** START Task data **

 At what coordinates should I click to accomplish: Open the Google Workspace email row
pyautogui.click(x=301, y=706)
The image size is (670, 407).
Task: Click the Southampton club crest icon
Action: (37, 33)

** END Task data **

Short task: Retype every one of the records above verbatim, reproducing each line without any change.

Answer below:
 At what coordinates should I click to accomplish: Open the Google Workspace email row
pyautogui.click(x=301, y=706)
The image size is (670, 407).
Task: Click the Southampton club crest icon
Action: (37, 33)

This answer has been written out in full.